Das neunte Studioalbum  mit dem selbstironischen Titel „And Then There Were Three“  erschien 1978, es wurde von  Phil Collins und den beiden  Gründungsmitgliedern Mike Rutherford und Tony Banks  in den Niederlanden eingespielt. Wenige Jahre später leistete sich die Band in England ein eigenes Ton-Studio, genannt „The Farm“  in  der  Grafschaft Surrey, hier entstanden alle ihre späteren Werke. Dahinter stand die Absicht der Band zu jeder  Zeit ein Studio zur Verfügung zu haben.  Die Band schrumpfte zum Trio und wurde nur bei den späteren Tourneen durch zusätzliche Musiker ergänzt.  Hier entwickelte sich durch den Drummer Chester Thompson und den Gitarristen  Darryl Stuermer  eine feste Konstellation, die bis zur Tournee „Turn it on Again“ 2007 anhielt.

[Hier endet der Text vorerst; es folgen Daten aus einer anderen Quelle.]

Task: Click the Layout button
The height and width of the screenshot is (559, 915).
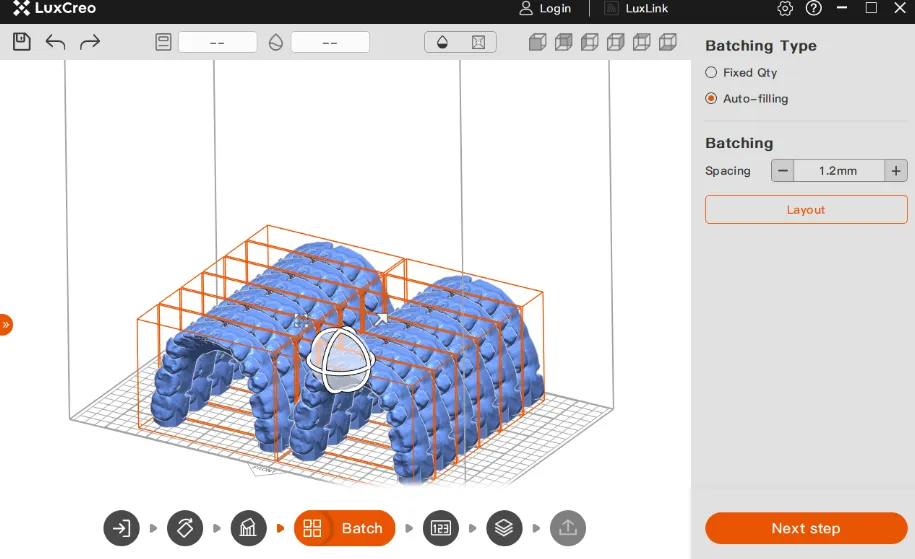Action: 806,210
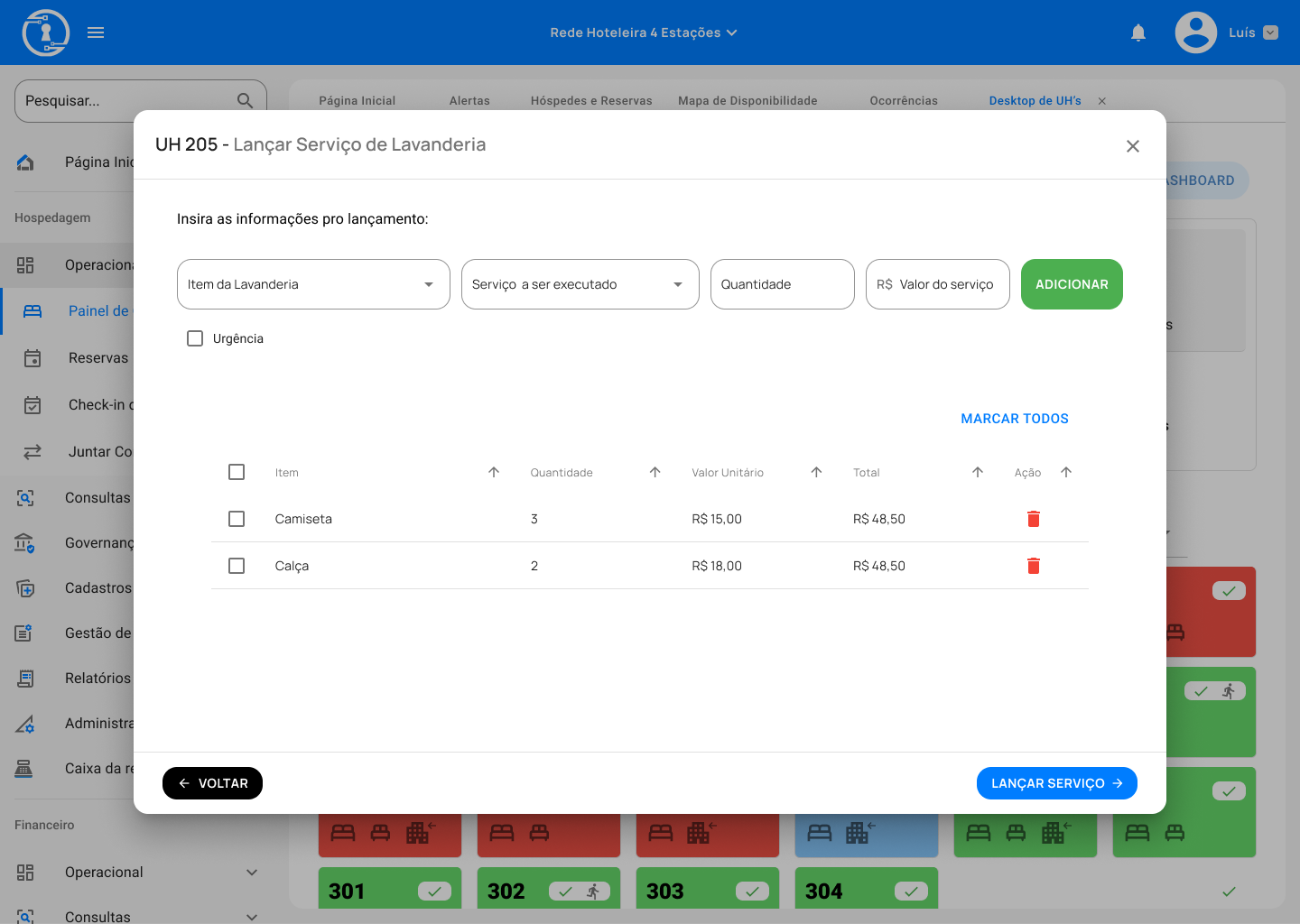Check the Camiseta row checkbox
Screen dimensions: 1300x924
click(237, 519)
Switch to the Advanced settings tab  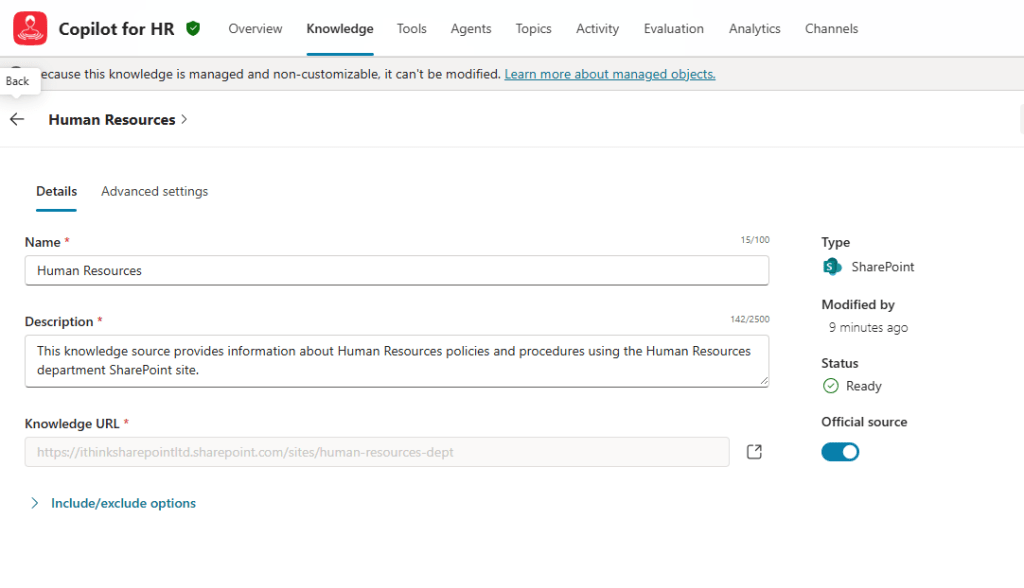point(155,191)
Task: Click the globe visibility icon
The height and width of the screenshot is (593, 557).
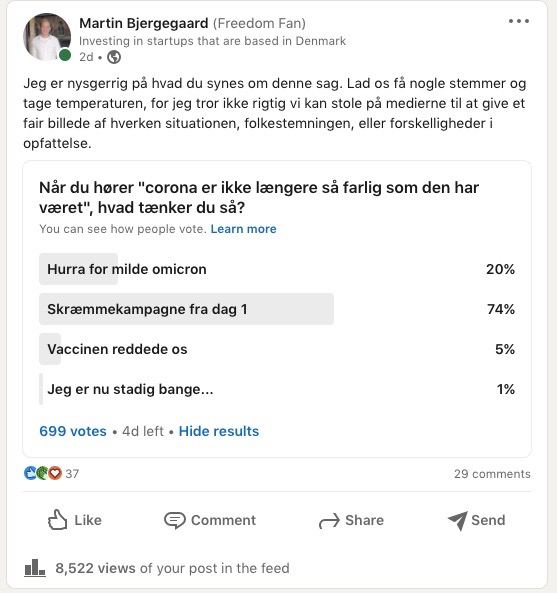Action: pos(114,57)
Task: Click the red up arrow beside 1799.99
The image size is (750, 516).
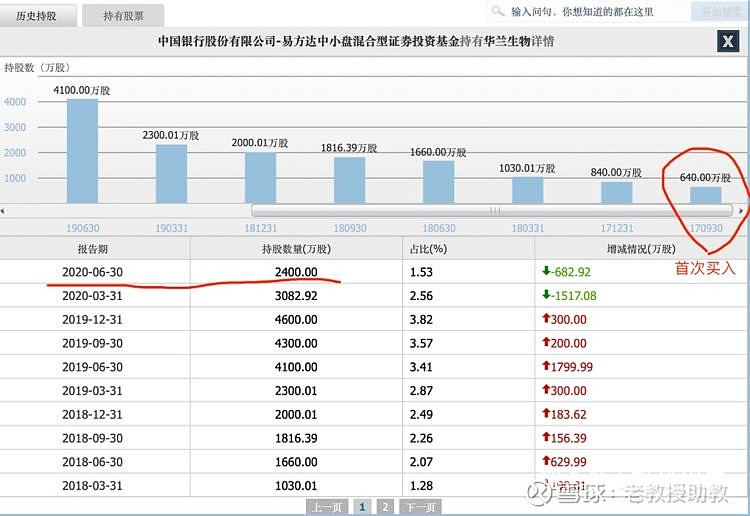Action: click(x=546, y=367)
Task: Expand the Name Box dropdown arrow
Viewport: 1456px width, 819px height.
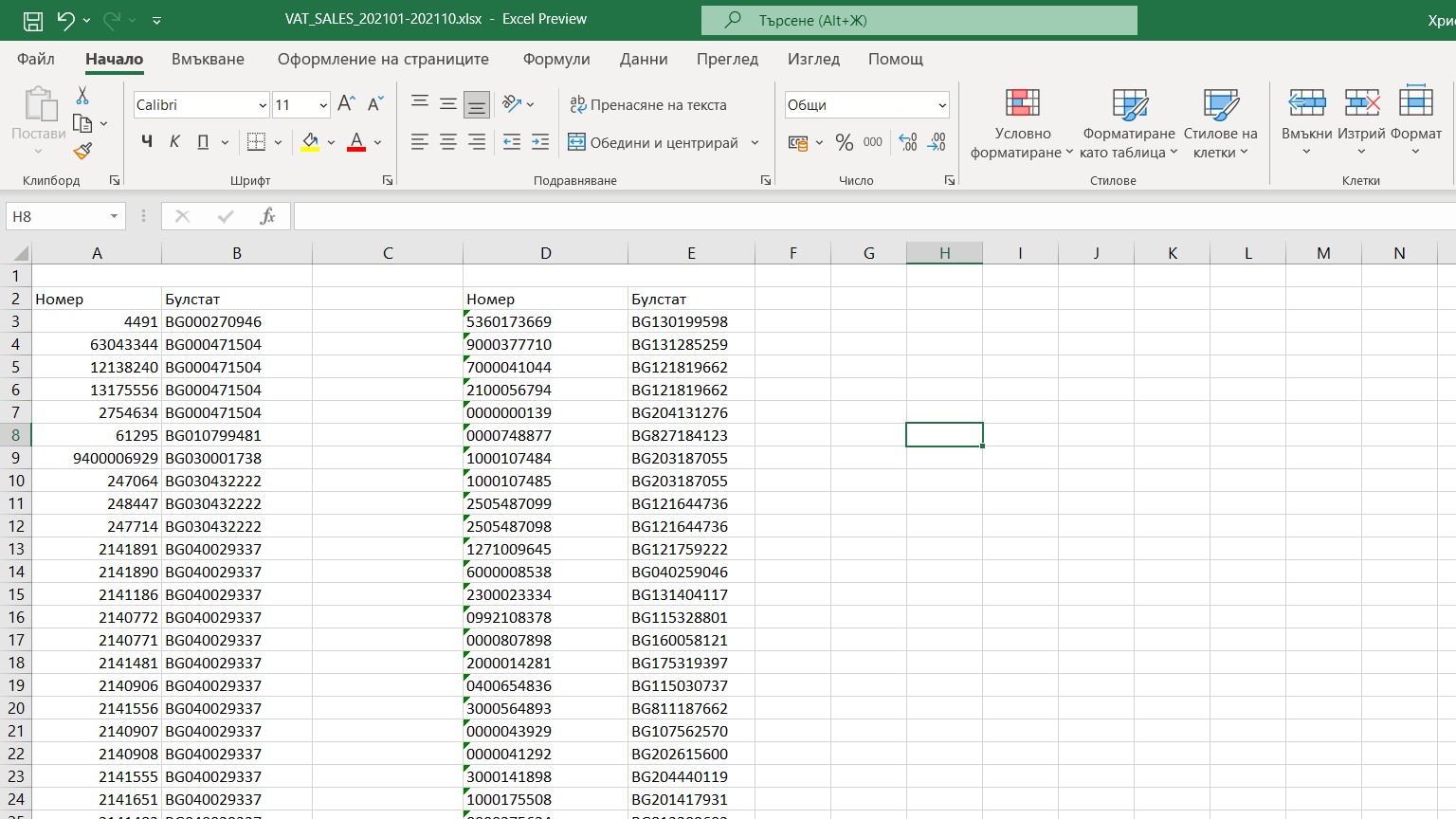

Dies  Album war auch für mich eine Zäsur in der Bandgeschichte.  Enthielt es bis dato untypisch für Genesis überwiegend kurze Stücke, darunter der sehr erfolgreiche Song „Follow you, Follow me“, der sich zum Hit entwickelte. Der größer werdende Einfluss von Phil Collins und die Entwicklung hin zum Pop-Rock war bereits zu spüren. Ich tat mich damals schwer mit diesem Album und tue dies bis heute.  Bei späteren Veröffentlichungen war die Dominanz von Phil Collins noch wahrnehmbarer, gleichwohl behielten sie durch das Genesis  Song-Writing immer ein hohes musikalisches Niveau.  Es entstanden auch in dieser Zeit außerordentlich gute und wichtige Songs die bei Live-Auftritten zum festen Bestandteil der Set-List wurden.  Besonders in den 80‘ und 90‘ war einem nicht immmer bewusst ob es sich um ein Genesis-Album, oder eine der  beispiellos erfolgreichen Phil Collins Solo-Veröffentlichungen handelte. Dies löste bei den Hardcore-Fans oft Verärgerung und Unverständnis aus, bestes Beispiel hierfür der Titel „Paper Late“ auf der US-Version des Albums „Three Sides Live“, oder „No Reply at All “ von „Abacab“, die durchaus auf ein Collins-Album gepasst hätten. Andererseits versuchte die Band einen Teil ihres Bombasts abzuwerfen und neue Wege bei den Arrangements zu beschreiten. Zur Ehrenrettung sei gesagt, in der stark von Phil Collins geprägten Phase gewann Genesis eine Unmenge neuer Fans hinzu.

Fazit: 

Es gab eben nicht nur die beiden besagten Phasen sondern noch etwas dazwischen, für mich zählen die hier entstandenen beiden Alben zu den Kreativ-Zeiten der  Band-Geschichte. Leider sind sie etwas in Vergessenheit geraten, enthielten sie doch meisterhafte Titel wie  beispielsweise „Eleventh Earl of Mar“, „One for the Wine“, „Mad Man Moon“, „Dance on a Volcano“ oder „Ripples“. Die folgenden, deutlich kommerzielleren Jahre sind dessen ungeachtet ein wesentlicher Bestandteil  der Historie von Genesis.  Ihnen gelang es in ihrer langen Karriere weltweit über 150 Millionen Tonträger zu verkaufen, ein über Jahrzehnte anhaltender Erfolg.  Als Ritterschlag für jede große Rockband gilt die Aufnahme  in die “Rock and Roll Hall of Fame“, die Genesis als wichtige und einflussreiche Band im März 2010 zuteil wurde.